The 2024 AI Index report from Stanford University’s Institute for Human-Centered Artificial Intelligence (HAI) details the rapid advancements AI has made, surpassing human abilities in several benchmarks like image classification, reading comprehension, and natural language inference. The report highlights the need for new, more challenging benchmarks as AI has not only met but exceeded the old ones, which are now seen as obsolete. It also notes AI's impressive improvements in handling complex tasks such as competition-level math problems and visual commonsense reasoning.

Despite these advancements, AI still shows significant limitations, particularly in generating reliable content without 'hallucinations'—a term for presenting false information as facts. This issue was notably demonstrated when a lawyer faced a fine for submitting AI-generated legal documents without verification. The AI Index also evaluates the truthfulness of AI, using benchmarks like TruthfulQA, with newer models like GPT-4 showing substantial improvement in providing truthful answers.

The report also delves into AI-generated images, examining the progression in text-to-image technology with platforms like Midjourney and assessing models using the Holistic Evaluation of Text-to-Image Models (HEIM). While no single model excels at all criteria, certain models have achieved notable success in specific aspects such as image quality and aesthetic appeal. The ongoing evolution of AI technology promises even more radical changes in the future, posing challenges and opportunities in equal measure.

With Bay Area Times, you will get graphics like these, so you quickly understand the news without having to read through long and boring paragraphs.

We explain the latest business, finance, and tech news with visuals and data. 📊

All in one free newsletter that takes < 5 minutes to read. 🗞

Save time and become more informed today.👇

Mark Zuckerberg - Llama 3, $10B Models, Caesar Augustus, & 1 GW Datacenters

Mark Zuckerberg discusses the evolution and future plans for Meta's AI development on a podcast. He highlights the launch of Meta AI's new models, particularly Llama-3, which is being rolled out as open source and is set to enhance Meta's AI capabilities significantly.

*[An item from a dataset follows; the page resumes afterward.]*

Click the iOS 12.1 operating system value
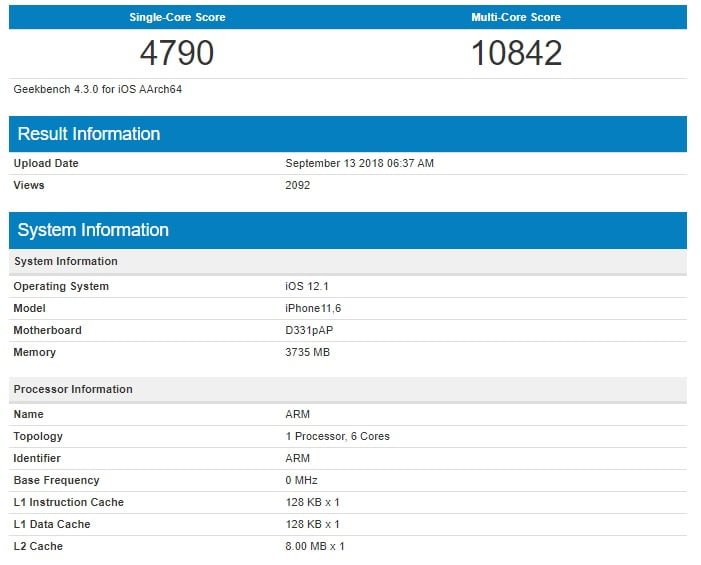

Zuckerberg emphasizes the potential of AI in various applications, from real-time image generation to enhancing Meta's platforms like Facebook and Messenger with smarter, more responsive AI features.

Zuckerberg talks about the strategic considerations behind Meta's AI development, including the extensive use of H100 GPUs to bolster capabilities for projects like Reels and other AI-driven recommendations. This strategic investment aims to prepare Meta for future needs and innovations, reflecting Zuckerberg's broader vision of continuously pushing technological boundaries to remain at the forefront of AI advancements.

On the podcast, Zuckerberg also reflects on his personal motivations and the philosophical approach guiding his leadership at Meta. He discusses the importance of open-source development in fostering a competitive yet cooperative technological ecosystem. Zuckerberg's vision for Meta emphasizes not just technological advancement but also creating a balanced, open framework that supports broad, global innovation in AI and beyond.

OpenAI's GPT-4 can exploit real vulnerabilities by reading security advisories

Researchers from the University of Illinois Urbana-Champaign have demonstrated that OpenAI's GPT-4 can exploit real-world security vulnerabilities effectively by using CVE (Common Vulnerabilities and Exposures) advisories. Their study showed that GPT-4 could autonomously exploit 87% of a set of 15 one-day vulnerabilities, which are security flaws that have been disclosed but remain unpatched. This rate was significantly higher compared to other models and open-source vulnerability scanners like ZAP and Metasploit, which showed no capability in these tests.

The paper highlighted that such large language models, when combined with automation frameworks like ReAct implemented in LangChain, can perform exploits more efficiently and at a lower cost than traditional methods. Daniel Kang, an assistant professor at UIUC and co-author of the study, noted that the LLM agent's effectiveness significantly dropped to 7% when it was denied access to the CVE descriptions, indicating the critical role of detailed vulnerability data in enabling such exploits.

Kang advocates against limiting public access to security information as a defense against LLM-driven attacks, suggesting that transparency is essential for robust cybersecurity. The study aims to prompt proactive security measures like regular updates and patches to fend off potential threats posed by automated systems. The researchers have kept the exact prompts used by GPT-4 confidential, as requested by OpenAI, but they are available upon request for those interested in further details.